To take an example of that encapsulates the cowardice of our times: the Washington Post, a newspaper I admire and have written for, went to enormous lengths to destroy the life of one Sue Schafer, a middle-aged woman who made a mistake. She turned up to a Halloween party at the home of one of its cartoonists in blackface. She did not mean to insult African Americans but had come dressed as a ghoul in the guise of a conservative morning show host who had defended whites blacking up. The joke didn’t work, as several guests forcefully told her. Because the words “Washington Post” and “blackface” could be said in the same sentence, and because several guests looked as if they might go public two years later, the paper gave 3,000 words to the “story” – the amount of space normally reserved for a terrorist attack or declaration of war. Her employer, a government contractor, fired her. Everyone’s back was covered except Schafer’s and, frankly, she was a woman of no importance.
Panic at the fear of denunciation and bad faith posing as rectitude can be found across the west. A comparison with the right shows how deep the decay has reached. Conservatives know there are thoughts they cannot whisper – Brexit is a mistake comparable to Munich and Suez, anti-black and anti-Muslim racism are tangible evils, poverty makes a nonsense of equality of opportunity. Likewise on the liberal left, the canny careerist takes care to avoid being caught on the “wrong side” of arguments about trans and women’s rights, leftwing antisemitism, and bigotry in ethnic minorities. The canniest decide the best course is to say nothing at all.
There’s a lot more, and a good rationale for the Left calling out its own, but I’m running out of time and space.
Do read Kaminer’s piece in spiked (click on screenshot):
Two brief excerpts of a brief article:
‘I rest my case’, I’m tempted to say, reviewing the unhinged responses of cancel-culture fans intent on cancelling the judicious defence of free speech in our ‘Letter on Justice and Open Debate’, published by Harper’s this week.

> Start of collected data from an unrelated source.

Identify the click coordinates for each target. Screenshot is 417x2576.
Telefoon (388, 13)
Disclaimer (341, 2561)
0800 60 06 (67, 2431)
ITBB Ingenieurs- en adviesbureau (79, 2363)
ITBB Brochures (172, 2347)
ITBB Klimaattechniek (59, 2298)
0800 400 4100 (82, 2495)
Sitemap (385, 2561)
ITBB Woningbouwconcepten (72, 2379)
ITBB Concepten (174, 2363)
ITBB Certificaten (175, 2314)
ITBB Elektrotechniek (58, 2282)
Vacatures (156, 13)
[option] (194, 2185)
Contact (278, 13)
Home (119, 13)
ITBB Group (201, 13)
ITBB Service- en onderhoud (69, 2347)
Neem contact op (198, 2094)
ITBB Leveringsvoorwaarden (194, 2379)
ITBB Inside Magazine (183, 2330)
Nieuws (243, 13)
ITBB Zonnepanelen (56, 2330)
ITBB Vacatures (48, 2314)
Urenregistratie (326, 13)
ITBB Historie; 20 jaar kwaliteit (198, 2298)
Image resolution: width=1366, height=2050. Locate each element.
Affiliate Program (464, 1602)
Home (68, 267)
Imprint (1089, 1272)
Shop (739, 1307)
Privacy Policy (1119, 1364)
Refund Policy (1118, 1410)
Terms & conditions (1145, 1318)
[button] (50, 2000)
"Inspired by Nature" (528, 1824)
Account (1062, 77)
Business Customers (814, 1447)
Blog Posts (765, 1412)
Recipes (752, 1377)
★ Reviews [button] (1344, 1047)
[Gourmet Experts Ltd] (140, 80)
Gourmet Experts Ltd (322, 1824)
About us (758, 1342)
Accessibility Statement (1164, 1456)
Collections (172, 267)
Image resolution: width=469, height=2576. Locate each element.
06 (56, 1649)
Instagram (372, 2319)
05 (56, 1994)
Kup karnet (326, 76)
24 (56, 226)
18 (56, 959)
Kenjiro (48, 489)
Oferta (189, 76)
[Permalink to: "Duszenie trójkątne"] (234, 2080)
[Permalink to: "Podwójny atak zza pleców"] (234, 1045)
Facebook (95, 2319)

I signed emphatically, which makes me one of ‘the worst people in the world of public intellectualism’, according to In These Times. What’s so bad about defending ‘the free exchange of information and ideas’ and critiquing ‘intolerance for opposing views’ and ‘a vogue for public shaming and ostracism’? In doing so we were not really defending the right to debate and criticise, according to In These Times: we were trying to squelch debate and censor our own critics, exhibiting a ‘bizarre aversion to being argued against … [that] now borders on the pathological’.
This is what citizens of cancel culture have apparently learned from Donald Trump: confound your critics by accusing them of precisely the sins you’re busy committing. Social-justice warriors have long demanded protection from the ‘trauma’ of hearing speech they deem offensive, calling for suppression of the speech and shunning of the speaker. So, employing Trumpian tactics, they accuse free-speech advocates of the censoriousness and psychic fragility that’s the raison d’être of their movement.
. . .I saw only a partial list of signatories when I agreed to sign and didn’t pay it much attention. I focused on the text, not the names endorsing it. I’m not responsible for their views (which I don’t always share), and they’re not responsible for mine. The refusal to endorse a statement you support and consider important because it will be endorsed by people with whom you sometimes differ reflects the intolerance for debate that the letter addresses.
I disagree with many of spiked’s writers, for example, and they, no doubt, disagree often with me, but in my view that’s what makes spiked interesting. I have no desire to speak only with or to people who applaud me.
This apparently contrasts with the Woke opponents of the letter, who desire to converse only with those who agree with them. The others they shout down, and, if possible, ruin their careers. Kaminer is spot on when she notes that it is the censors who most loudly accuse The Letter’s signers of censorship.